**Task:** Exactly as written, print each of the entries.

Data items:
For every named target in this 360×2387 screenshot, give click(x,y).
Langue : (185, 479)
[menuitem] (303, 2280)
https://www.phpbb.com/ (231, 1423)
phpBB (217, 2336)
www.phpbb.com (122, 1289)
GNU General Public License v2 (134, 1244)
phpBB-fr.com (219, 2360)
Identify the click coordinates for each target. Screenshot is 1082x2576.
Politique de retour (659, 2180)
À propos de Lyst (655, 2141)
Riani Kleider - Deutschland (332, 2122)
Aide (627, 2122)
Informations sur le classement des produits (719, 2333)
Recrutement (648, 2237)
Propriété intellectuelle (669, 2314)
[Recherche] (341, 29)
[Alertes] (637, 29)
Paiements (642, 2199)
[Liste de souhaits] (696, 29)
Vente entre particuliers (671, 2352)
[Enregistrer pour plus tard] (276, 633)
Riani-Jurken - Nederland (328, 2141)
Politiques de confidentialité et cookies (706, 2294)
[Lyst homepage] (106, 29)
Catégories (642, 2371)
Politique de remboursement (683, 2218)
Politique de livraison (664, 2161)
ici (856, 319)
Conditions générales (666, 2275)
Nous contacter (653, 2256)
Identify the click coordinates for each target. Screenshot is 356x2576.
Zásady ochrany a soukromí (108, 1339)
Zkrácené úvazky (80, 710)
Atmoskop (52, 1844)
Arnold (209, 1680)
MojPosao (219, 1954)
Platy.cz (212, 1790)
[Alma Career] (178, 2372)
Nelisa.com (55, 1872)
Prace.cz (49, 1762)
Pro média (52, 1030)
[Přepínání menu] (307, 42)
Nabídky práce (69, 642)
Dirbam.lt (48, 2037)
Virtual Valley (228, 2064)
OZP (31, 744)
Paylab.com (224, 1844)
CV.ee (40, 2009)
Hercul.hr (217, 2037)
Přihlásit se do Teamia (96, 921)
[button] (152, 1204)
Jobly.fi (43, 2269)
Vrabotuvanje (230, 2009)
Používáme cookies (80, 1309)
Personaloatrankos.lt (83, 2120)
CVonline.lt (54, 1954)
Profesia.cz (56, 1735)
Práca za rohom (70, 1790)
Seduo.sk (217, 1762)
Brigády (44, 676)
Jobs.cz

**Your response:**
For every named target in this 360×2387 screenshot, give click(x,y).
Langue : (185, 479)
[menuitem] (303, 2280)
https://www.phpbb.com/ (231, 1423)
phpBB (217, 2336)
www.phpbb.com (122, 1289)
GNU General Public License v2 (134, 1244)
phpBB-fr.com (219, 2360)
Identify the click coordinates for each target. Screenshot is 1082x2576.
Politique de retour (659, 2180)
À propos de Lyst (655, 2141)
Riani Kleider - Deutschland (332, 2122)
Aide (627, 2122)
Informations sur le classement des produits (719, 2333)
Recrutement (648, 2237)
Propriété intellectuelle (669, 2314)
[Recherche] (341, 29)
[Alertes] (637, 29)
Paiements (642, 2199)
[Liste de souhaits] (696, 29)
Vente entre particuliers (671, 2352)
[Enregistrer pour plus tard] (276, 633)
Riani-Jurken - Nederland (328, 2141)
Politiques de confidentialité et cookies (706, 2294)
[Lyst homepage] (106, 29)
Catégories (642, 2371)
Politique de remboursement (683, 2218)
Politique de livraison (664, 2161)
ici (856, 319)
Conditions générales (666, 2275)
Nous contacter (653, 2256)
Identify the click coordinates for each target. Screenshot is 356x2576.
Zásady ochrany a soukromí (108, 1339)
Zkrácené úvazky (80, 710)
Atmoskop (52, 1844)
Arnold (209, 1680)
MojPosao (219, 1954)
Platy.cz (212, 1790)
[Alma Career] (178, 2372)
Nelisa.com (55, 1872)
Prace.cz (49, 1762)
Pro média (52, 1030)
[Přepínání menu] (307, 42)
Nabídky práce (69, 642)
Dirbam.lt (48, 2037)
Virtual Valley (228, 2064)
OZP (31, 744)
Paylab.com (224, 1844)
CV.ee (40, 2009)
Hercul.hr (217, 2037)
Přihlásit se do Teamia (96, 921)
[button] (152, 1204)
Jobly.fi (43, 2269)
Vrabotuvanje (230, 2009)
Používáme cookies (80, 1309)
Personaloatrankos.lt (83, 2120)
CVonline.lt (54, 1954)
Profesia.cz (56, 1735)
Práca za rohom (70, 1790)
Seduo.sk (217, 1762)
Brigády (44, 676)
Jobs.cz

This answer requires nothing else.